Usually my work is fun, as it involves thinking about interesting problems. This is one the great joys of being a law professor. But much of my work has not been fun this past ten days or so. The law school is doing renovations on my floor over the summer, and in service of this project all my file cabinets were due to be removed last Friday. (See The Paperless Office (Like it Or Not).) I spent most of last week doing triage and tagging with the help of one very game research assistant. In the end I threw away about half of it, filling several recycle bins. It was a very nostalgic process, especially regarding my earliest cryptography, e-cash, and internet work: I had a chance to interact with some amazing people, far too many of whom I have lost track of since. But back to the files. I marked about 40% of the bulk for temporary storage. I took the rest — twelve banker’s boxes — home and am now trying to figure out where to put them. That takes some tidying and reorganization too.
There is, however, one aspect of this problem that does require at least a little thought: I’ve also been trying to create a schema for a paperless filing system since the tentative plan is that the file cabinets are not coming back. As one does I spent some time on Google looking for advice. Most of it was unhelpful, as it involved spending large sums of money on various proprietary document management tools. But I did find a few pieces of what looked like useful advice, especially Exadox’s Folder and File Naming Convention – 10 Rules for Best Practice. They wanted me to buy something too, but never mind that.
So here are the rules I’ve distilled for my use:
- Every document MUST have a descriptive name.
- Use short and simple folder names and folder structures and focus on using long and information-rich filenames.
- Use the underscore (_) as element delimiter. Use the hyphen (-) to delimit words within an element – NOT spaces. E.g. Smith-John_recommendation-letter.pdf
- Elements should be ordered from general to specific detail of importance as much as possible. The order of importance rule holds true when elements include date and time stamps. Dates should be ordered: YEAR, MONTH, DAY. (e.g. YYMMDD)
- Personal names within an element should have family name first followed by first names or initials.
- Documents with multiple versions (or likely to have multiple versions) should have as their FINAL element _V followed by at least 2 digits. To distinguish between working drafts (i.e. minor revisions) use Vx-01->Vx-99 range and for final draft (i.e. major version release) use V1-00-> V9-xx. (where x =0-9). If you go to more major versions, use the alphabet, ie VA-01, VB-01 etc.
- Aim for a flat file structure–avoid the temptation to create layers and layers of sub-folders as things that are not visible will get lost
I’ve also defined an initial file structure based on asking my secretary for her ideas, and then adding my own ideas based on some time looking through the things found in the drive space she and I share. (I also have my own private space that could really stand to be organized better, but one thing at a time.) The top level of this structure divides the world into Admin, Courses, Research, and Projects.

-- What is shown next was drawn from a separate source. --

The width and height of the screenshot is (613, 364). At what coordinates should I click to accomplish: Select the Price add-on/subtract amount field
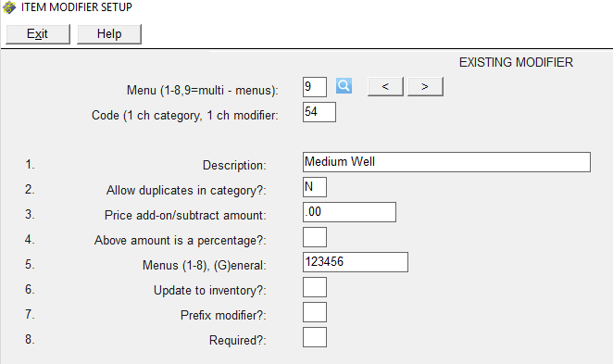pos(349,212)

The admin folder has ten sub-folders, only a few of which have sub-folders of their own. None of the other three major sections currently has sub-sub-folders. So it is a very flat structure.
There is one good aspect of all this, however. I think that grading is going to seem joyous by comparison.

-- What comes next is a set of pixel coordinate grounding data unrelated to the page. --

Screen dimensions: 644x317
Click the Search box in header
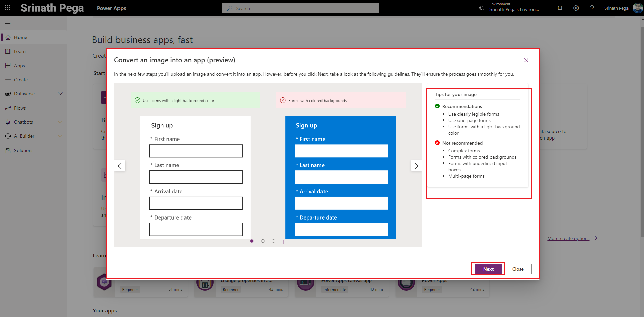click(x=300, y=8)
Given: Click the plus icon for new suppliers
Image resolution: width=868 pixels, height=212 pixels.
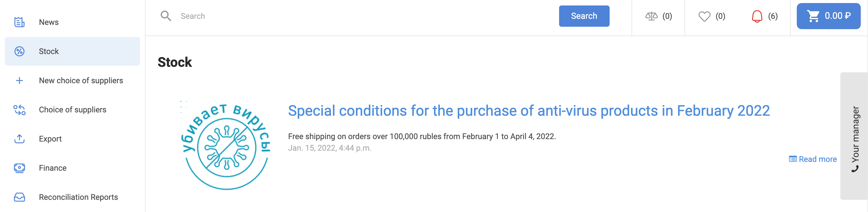Looking at the screenshot, I should 19,81.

You really want YYYYMMDD for dates, unless you don’t have anything from before 2000.
I’ll recommend getting a scanner that does OCR, for example the sheet feeding Fuji Scansnap or a Paperless. I’ve been going digital, and that means taking old beloved, but unused documents and scanning them in, then destroying them. I agree that good filenames are important, but the OCR means I can use Spotlight to find things. If only I had a version to that did a thesaurus augmented search. I’m not sure of the equivalent in the Windows world, but there are companies like the one making DevonThink that do indexing on a number of platforms.
Oh yeah, back your stuff up, back your stuff up, and keep a copy offsite. Luckily, you can fit gazillions of pages on a $100 TB drive.
There are large Xerox scanners at work, so that may be covered. For home use, the Scansnap has tempted me for some time even though it is a little pricey. It doesn’t have a TWAIN driver, which is a little offputting as it means I would not be able to get rid of my Canon flatbed, and there’s only so much gadget real estate in my study.
What is a “Paperless”?
Copernic does adequate disk searches, across file types, although I find that ever new version seems worse than its predecessor.